#### [ENTRIES SHOWN]
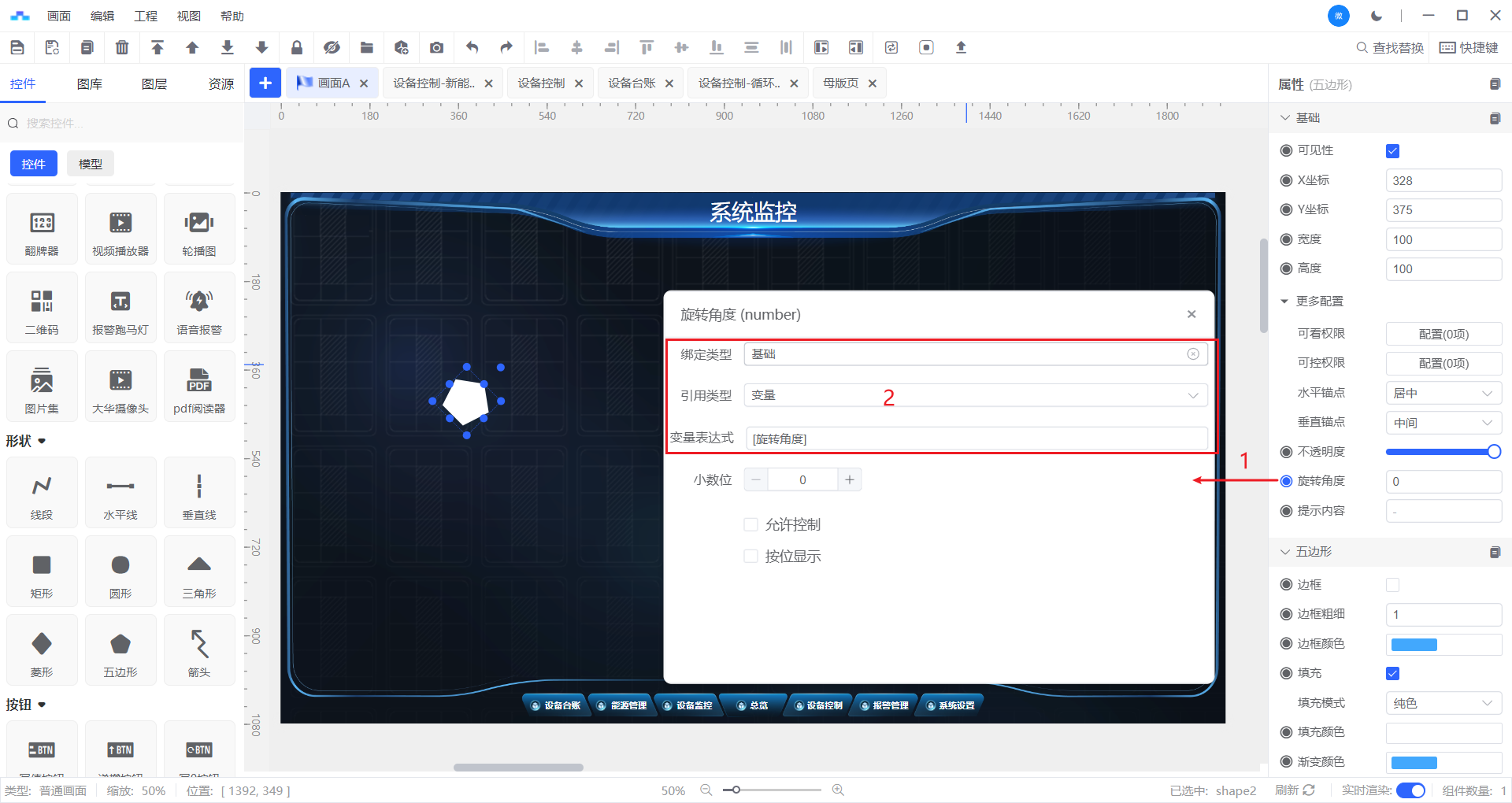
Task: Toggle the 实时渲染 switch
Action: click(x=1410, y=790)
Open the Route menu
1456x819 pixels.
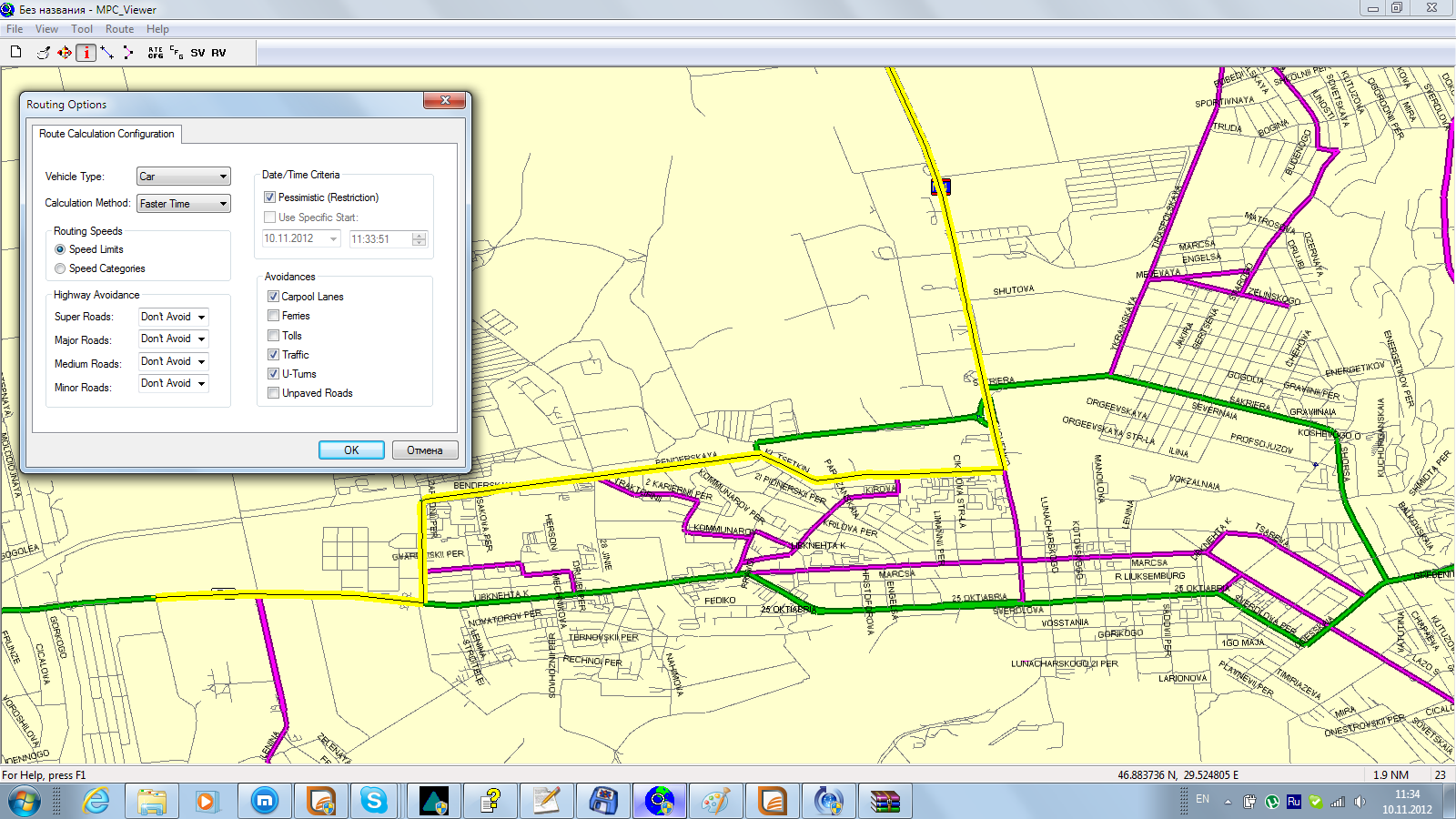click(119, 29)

--

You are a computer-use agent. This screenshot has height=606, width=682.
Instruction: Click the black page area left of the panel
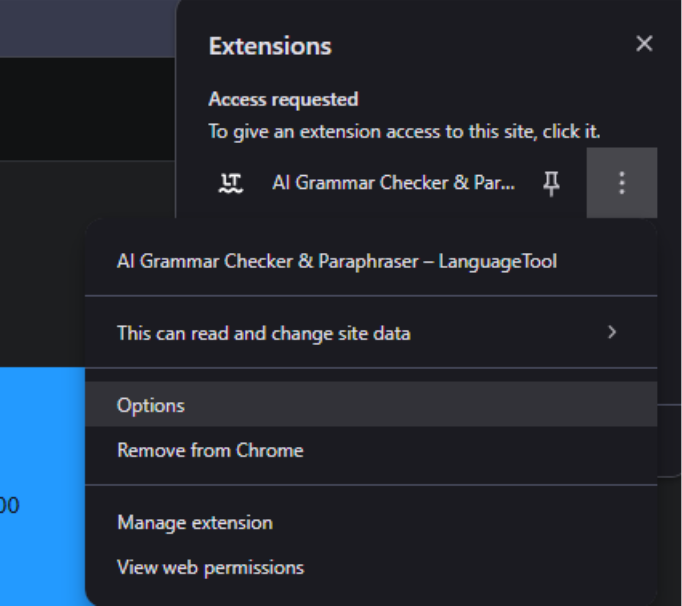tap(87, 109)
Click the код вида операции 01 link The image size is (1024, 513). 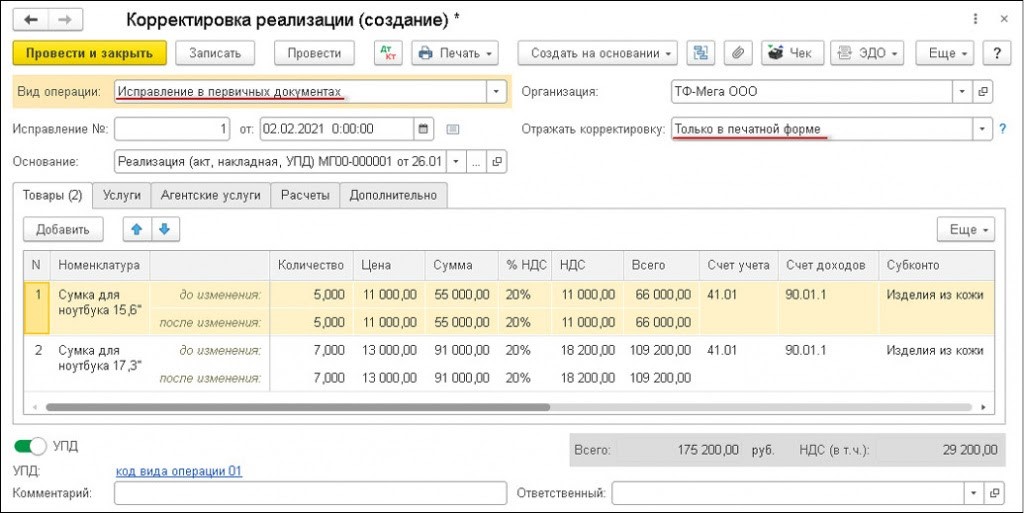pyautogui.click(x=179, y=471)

---

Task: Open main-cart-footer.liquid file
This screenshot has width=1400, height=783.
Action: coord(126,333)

#### [AIM OF THE EXERCISE]
Copy the listing word for word, from the line with "Task: Open main-cart-footer.liquid file" to the line with "Action: coord(126,333)", including both of those lines.

#### [SOLUTION]
Task: Open main-cart-footer.liquid file
This screenshot has width=1400, height=783.
Action: coord(126,333)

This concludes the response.